A run of records

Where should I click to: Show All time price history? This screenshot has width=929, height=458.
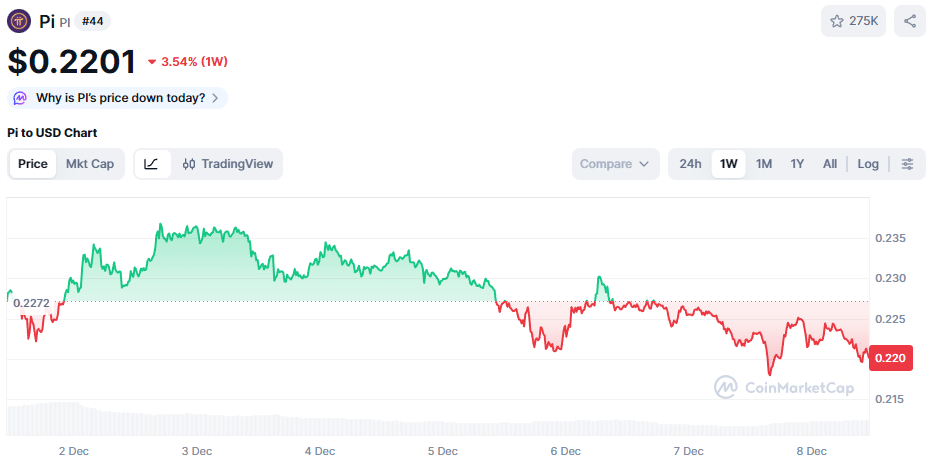[830, 164]
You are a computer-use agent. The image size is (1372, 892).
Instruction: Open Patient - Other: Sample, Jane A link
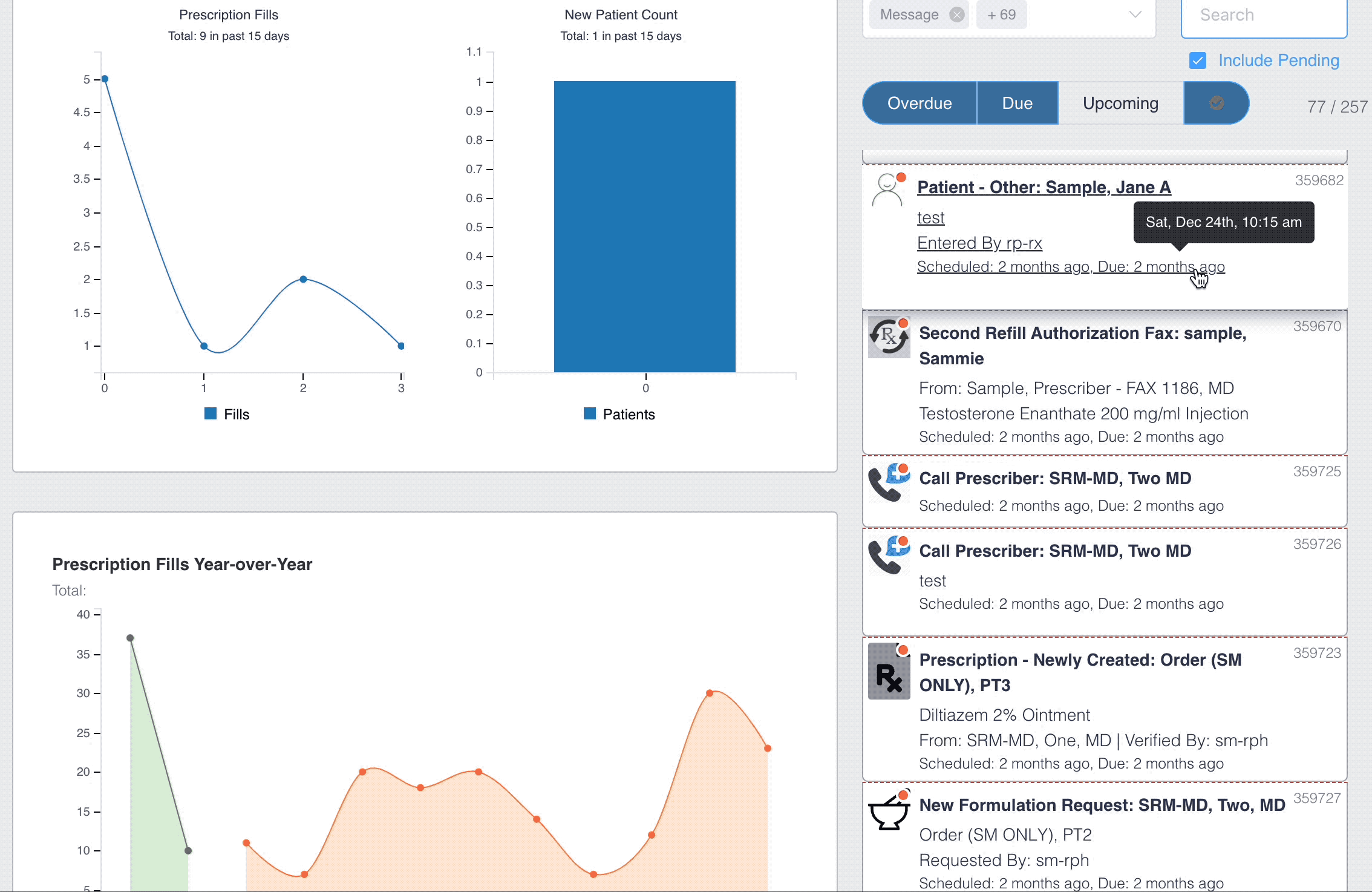coord(1044,187)
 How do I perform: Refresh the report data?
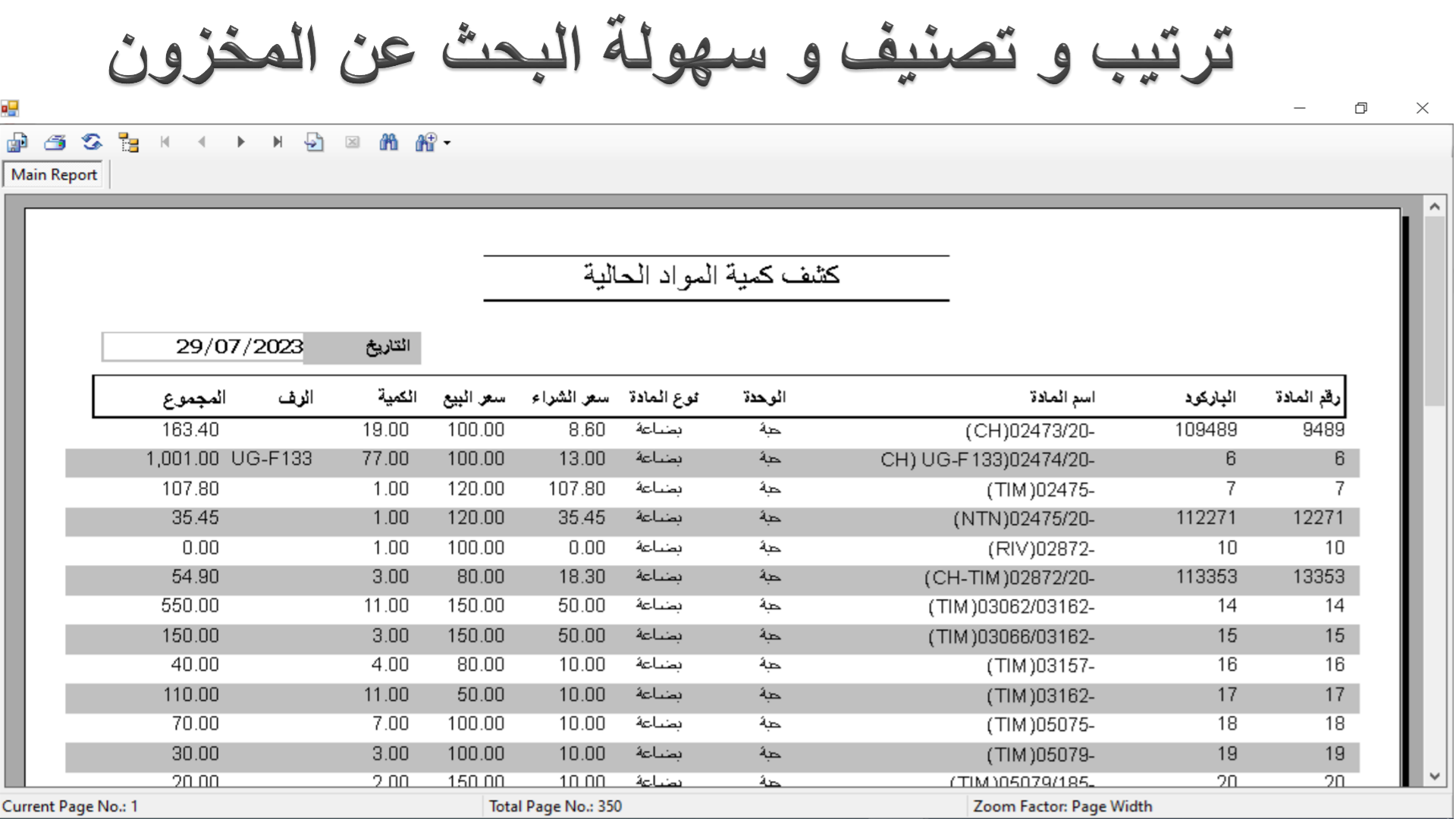tap(92, 142)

REQUIRED TASK: Shift every coordinate in the answers by adding 22 to each number, and write out all the records again, requests included. Leave the pictures out.

RESULT FOR THIS EXERCISE:
Where should I click to: Show All time price history? This screenshot has width=929, height=458.
[852, 186]
You are a computer-use agent. The image size is (1372, 892).
Instruction: Open Patient - Other: Sample, Jane A link
coord(1066,209)
 How do I perform: Refresh the report data?
tap(114, 164)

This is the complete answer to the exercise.